Professional athletes have challenged California’s domicile policy. Joe Morgan, a second baseman with the Cincinnati Reds during the 1977, ‘78 and ‘79 seasons, had a home in both Houston and California. He was found by the State Board of Equalization to be a resident of California based on its determination that he was domiciled in California.
The deciding factor was that both Joe Morgan and his wife were domiciled in California prior to the years in question. Mr. Morgan, although born in Texas, was raised in California; and in the state of California, domicile, once acquired, is presumed to continue until it is shown to have been changed. The state determined that Morgan’s domicile had not changed.
Several items tied the Morgan’s to the State of California, including the fact that the couple had a home in the state; used the home address on their federal income tax return and for purposes of the homeowner’s property tax exemption; had their daughters enrolled in California schools; maintained their California state driver’s licenses; and returned to California during the off-season.
What is the cost of living in California?
There are two issues to address when considering the California state income tax burden on a professional athlete: first, the additional tax burden on a resident athlete who maintains residency in California while performing services with a team outside the state; and second, the additional tax burden for a non-resident who performs services for one of the state’s professional teams and thereby establishes residency in the state.
Residents of California playing in another state
The case of Joe Morgan illustrates that domicile in the state of California comes at a price. Although California offers a tax credit for taxes paid to other states, the fact that California’s tax rate is greater than all other states creates an increased tax burden on residents earning income outside the state.
To illustrate this point, consider Troy Tulowitzki, who grew up in Sunnyvale California but is currently playing for the Colorado Rockies. Based on Tulowitzki’s 2014 salary of $16 million, filing as a resident of California as opposed to Colorado would increase his state tax burden by an estimated $1.3 million.
Residents of other states playing in California
Residents of other states who play for a team based in California—thereby establishing residency in California—also increase their tax burden. Using the 2013 average league salary for both Major League Baseball (MLB) ($3.2 million) and the National Football League (NFL) ($1.9 million), we can better illustrate the actual monetary burden for non-resident athletes performing services in California.
Consider first the NFL player. A football player who plays for one of the three California based NFL teams will, on average, take home $130,083 (or 11.33%) less in net income than he would if he were playing for one of the league’s seven teams based in no-income-tax states.
Net Income (Average after state and federal income tax)
% of Total Income
Playing for California based NFL Team: $1,018,364
Playing for NFL Team in State with No Income Tax: $1,148,447
Consider next the Major League Baseball player, and we see how different leagues and salary levels also play a role in the additional tax burden athletes performing services in the state bear.

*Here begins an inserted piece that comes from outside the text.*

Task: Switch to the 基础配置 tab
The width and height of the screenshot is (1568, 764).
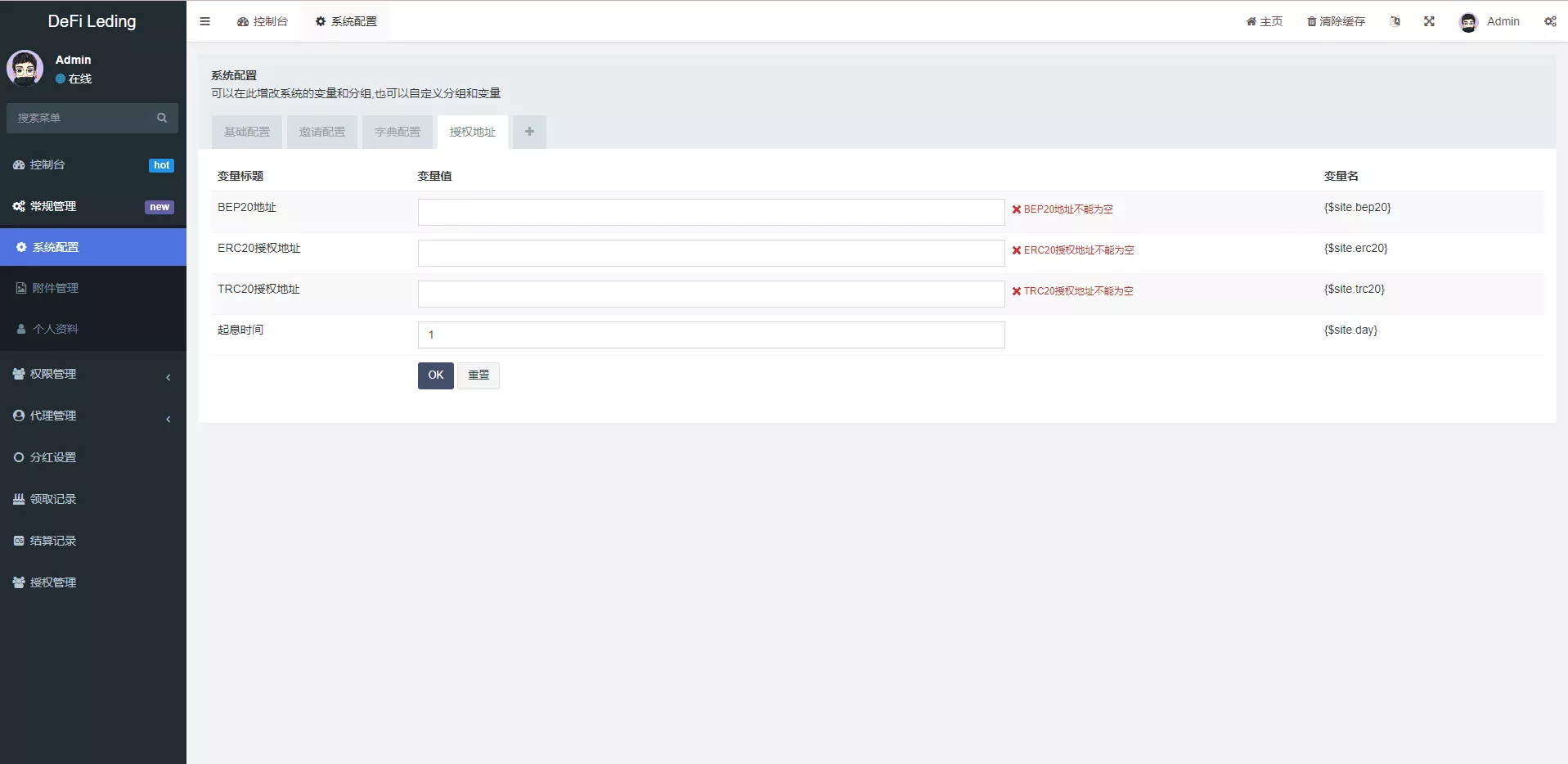Action: coord(246,132)
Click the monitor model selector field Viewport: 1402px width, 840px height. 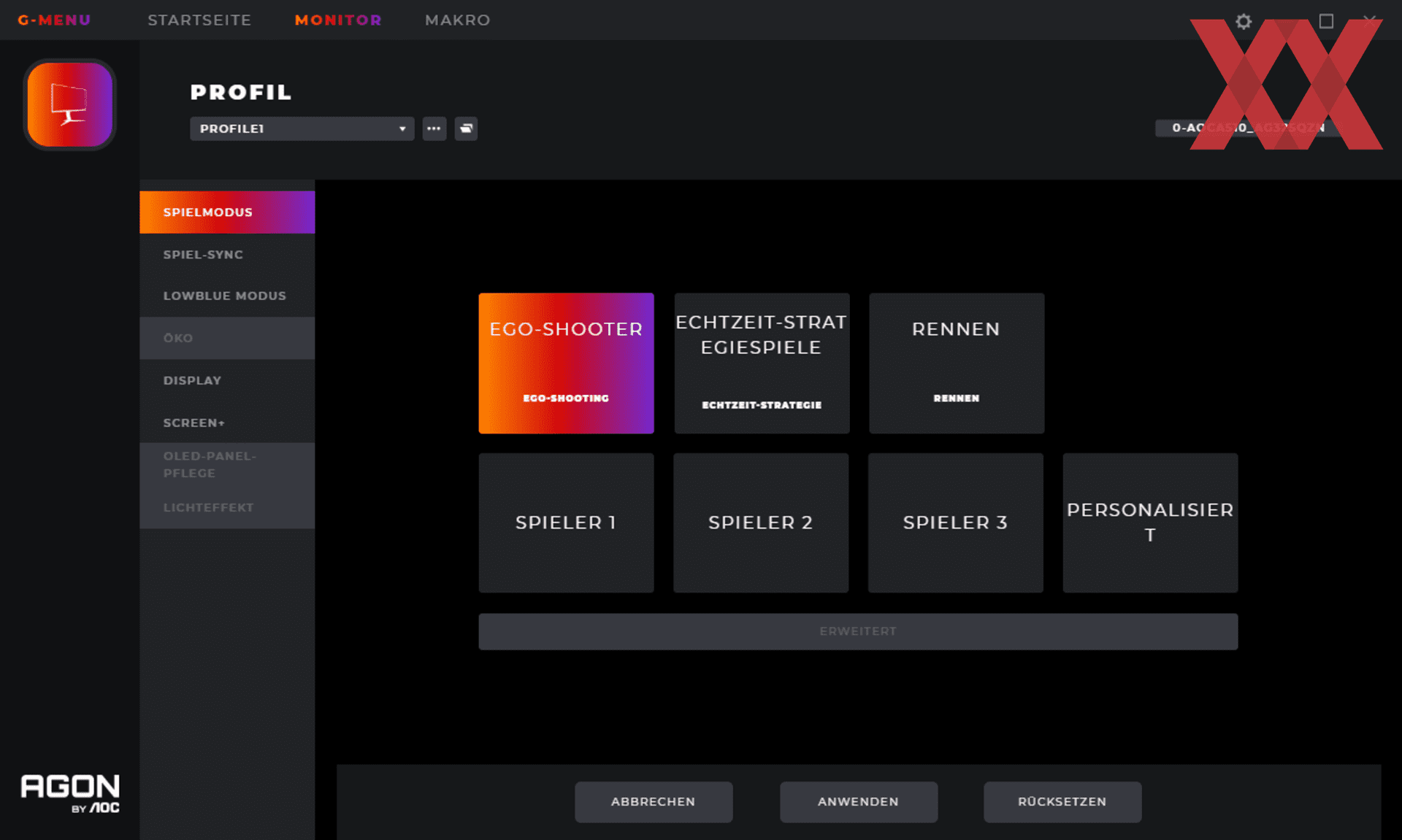tap(1249, 128)
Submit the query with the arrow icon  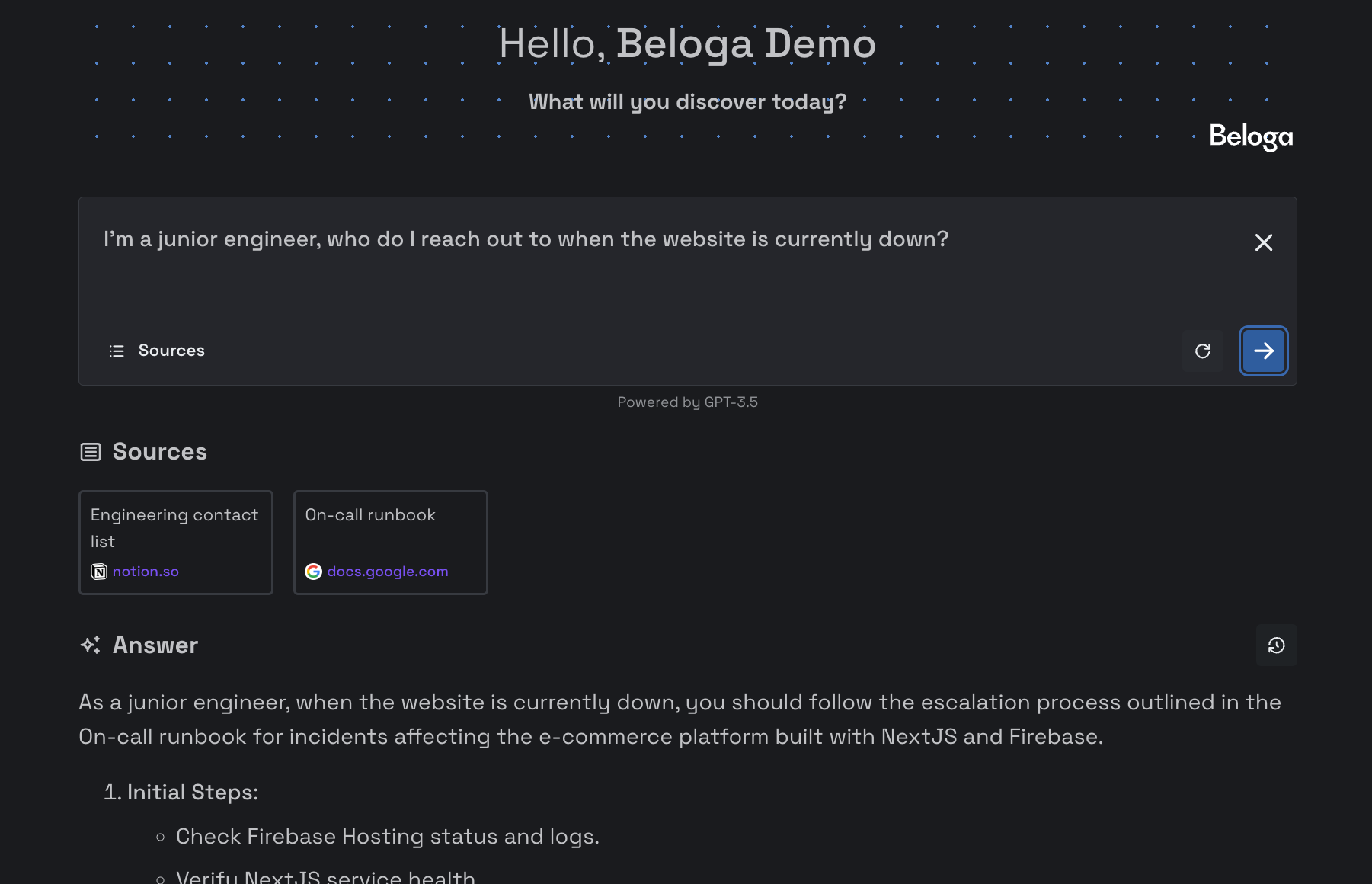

A baseball player earning the league average can expect to take home an average of 52.4% of his income—should he play for one of the five California based teams. In contrast, an athlete playing for one of the five teams based in a no-income-tax state will take home, on average, 12.25%—or $206,323—more than his net income for a California based team.
Net Income (Average after state and federal income tax)
% of Total Income
Playing for California based Baseball Team:$1,683,898
Playing for MLB Team in State with No Income Tax: $1,890,221
Whether or not he/she is an individual or team athlete—and whether or not he/she is a resident or nonresident, athletes and their advisors need to consider the tax consequences of living and playing in the state of California. As illustrated in this article, the cost can be quite substantial and should be considered carefully when weighing contract proposals from different teams based out of different tax jurisdictions.